### Try it
Your output should be the entries below, exact in every detail.

### Supplied information
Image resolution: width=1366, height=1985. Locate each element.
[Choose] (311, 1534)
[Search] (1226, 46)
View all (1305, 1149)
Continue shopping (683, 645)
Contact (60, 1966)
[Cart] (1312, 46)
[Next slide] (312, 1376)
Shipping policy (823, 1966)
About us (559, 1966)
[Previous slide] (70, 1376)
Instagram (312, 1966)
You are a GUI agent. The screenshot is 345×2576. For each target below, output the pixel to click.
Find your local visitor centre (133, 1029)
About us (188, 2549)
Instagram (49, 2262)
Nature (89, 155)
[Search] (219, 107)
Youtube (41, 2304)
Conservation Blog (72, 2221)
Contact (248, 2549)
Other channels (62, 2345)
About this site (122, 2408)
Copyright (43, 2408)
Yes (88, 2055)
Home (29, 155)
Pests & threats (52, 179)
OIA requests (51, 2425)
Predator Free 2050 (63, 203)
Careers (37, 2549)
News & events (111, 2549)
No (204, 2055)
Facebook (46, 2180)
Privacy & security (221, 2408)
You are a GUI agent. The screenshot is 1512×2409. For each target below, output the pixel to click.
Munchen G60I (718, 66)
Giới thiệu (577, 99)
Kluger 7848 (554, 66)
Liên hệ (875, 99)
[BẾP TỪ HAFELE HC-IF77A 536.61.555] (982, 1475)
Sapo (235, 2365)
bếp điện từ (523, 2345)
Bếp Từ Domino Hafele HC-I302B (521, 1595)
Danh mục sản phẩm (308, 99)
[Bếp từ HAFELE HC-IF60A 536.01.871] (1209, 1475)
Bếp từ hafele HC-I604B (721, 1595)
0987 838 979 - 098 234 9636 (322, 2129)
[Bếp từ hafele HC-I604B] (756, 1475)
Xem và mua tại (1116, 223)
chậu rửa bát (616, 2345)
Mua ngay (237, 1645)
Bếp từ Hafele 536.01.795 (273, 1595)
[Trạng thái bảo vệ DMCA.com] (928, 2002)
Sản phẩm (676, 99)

### Solution to this problem
Image resolution: width=1366, height=1985. Locate each element.
[Choose] (311, 1534)
[Search] (1226, 46)
View all (1305, 1149)
Continue shopping (683, 645)
Contact (60, 1966)
[Cart] (1312, 46)
[Next slide] (312, 1376)
Shipping policy (823, 1966)
About us (559, 1966)
[Previous slide] (70, 1376)
Instagram (312, 1966)
You are a GUI agent. The screenshot is 345×2576. For each target below, output the pixel to click.
Find your local visitor centre (133, 1029)
About us (188, 2549)
Instagram (49, 2262)
Nature (89, 155)
[Search] (219, 107)
Youtube (41, 2304)
Conservation Blog (72, 2221)
Contact (248, 2549)
Other channels (62, 2345)
About this site (122, 2408)
Copyright (43, 2408)
Yes (88, 2055)
Home (29, 155)
Pests & threats (52, 179)
OIA requests (51, 2425)
Predator Free 2050 (63, 203)
Careers (37, 2549)
News & events (111, 2549)
No (204, 2055)
Facebook (46, 2180)
Privacy & security (221, 2408)
You are a GUI agent. The screenshot is 1512×2409. For each target below, output the pixel to click.
Munchen G60I (718, 66)
Giới thiệu (577, 99)
Kluger 7848 (554, 66)
Liên hệ (875, 99)
[BẾP TỪ HAFELE HC-IF77A 536.61.555] (982, 1475)
Sapo (235, 2365)
bếp điện từ (523, 2345)
Bếp Từ Domino Hafele HC-I302B (521, 1595)
Danh mục sản phẩm (308, 99)
[Bếp từ HAFELE HC-IF60A 536.01.871] (1209, 1475)
Bếp từ hafele HC-I604B (721, 1595)
0987 838 979 - 098 234 9636 (322, 2129)
[Bếp từ hafele HC-I604B] (756, 1475)
Xem và mua tại (1116, 223)
chậu rửa bát (616, 2345)
Mua ngay (237, 1645)
Bếp từ Hafele 536.01.795 (273, 1595)
[Trạng thái bảo vệ DMCA.com] (928, 2002)
Sản phẩm (676, 99)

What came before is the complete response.